Kuo Ping-Chang, Tsao Yeou-Ping, Chang Hung-Wei, Chen Po-Han, Huang Chu-Wei, Lin Shinn-Tsuen, Weng Yu-Tzu, Tsai Tzung-Chieh, Shieh Sheau-Yann, Chen Show-Li
Graduate Institute of Microbiology, College of Medicine, National Taiwan University, Taipei, Taiwan.
Cancer Res. 2009 Dec 1;69(23):8877-85. doi: 10.1158/0008-5472.CAN-09-2023. Epub 2009 Nov 10.

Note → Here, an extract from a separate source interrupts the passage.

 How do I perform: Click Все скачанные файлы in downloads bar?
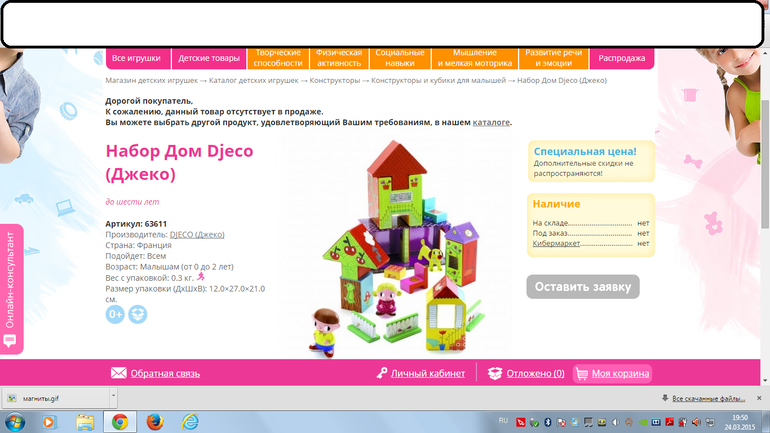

Breast cancer amplified sequence 2 (BCAS2) was reported previously as a transcriptional coactivator of estrogen receptor. Here, we report that BCAS2 directly interacts with p53 to reduce p53 transcriptional activity by mildly but consistently decreasing p53 protein in the absence of DNA damage. However, in the presence of DNA damage, BCAS2 prominently reduces p53 protein and provides protection against chemotherapeutic agent such as doxorubicin. Deprivation of BCAS2 induces apoptosis in p53 wild-type cells but causes G(2)-M arrest in p53-null or p53 mutant cells. There are at least two apoptosis mechanisms induced by silencing BCAS2 in wild-type p53-containing cells. Firstly, it increases p53 retention in nucleus that triggers the expression of apoptosis-related genes. Secondly, it increases p53 transcriptional activity by raising p53 phosphorylation at Ser(46) and decreases p53 protein degradation by reducing p53 phosphorylation at Ser(315). We show for the first time that BCAS2, a small nuclear protein (26 kDa), is a novel negative regulator of p53 and hence a potential molecular target for cancer therapy.
乳腺癌扩增序列2(BCAS2)先前被报道为雌激素受体的转录共激活因子。在此,我们报告BCAS2在无DNA损伤时直接与p53相互作用,通过适度但持续降低p53蛋白来降低p53转录活性。然而,在存在DNA损伤的情况下,BCAS2显著降低p53蛋白,并对阿霉素等化疗药物提供保护作用。缺失BCAS2会诱导p53野生型细胞凋亡,但在p53缺失或p53突变细胞中导致G2-M期阻滞。在含野生型p53的细胞中,沉默BCAS2至少会诱导两种凋亡机制。首先,它增加p53在细胞核中的滞留,从而触发凋亡相关基因的表达。其次,它通过提高p53在Ser(46)位点的磷酸化增加p53转录活性,并通过降低p53在Ser(315)位点的磷酸化减少p53蛋白降解。我们首次表明,作为一种小核蛋白(26 kDa)的BCAS2是p53的新型负调节因子,因此是癌症治疗的潜在分子靶点。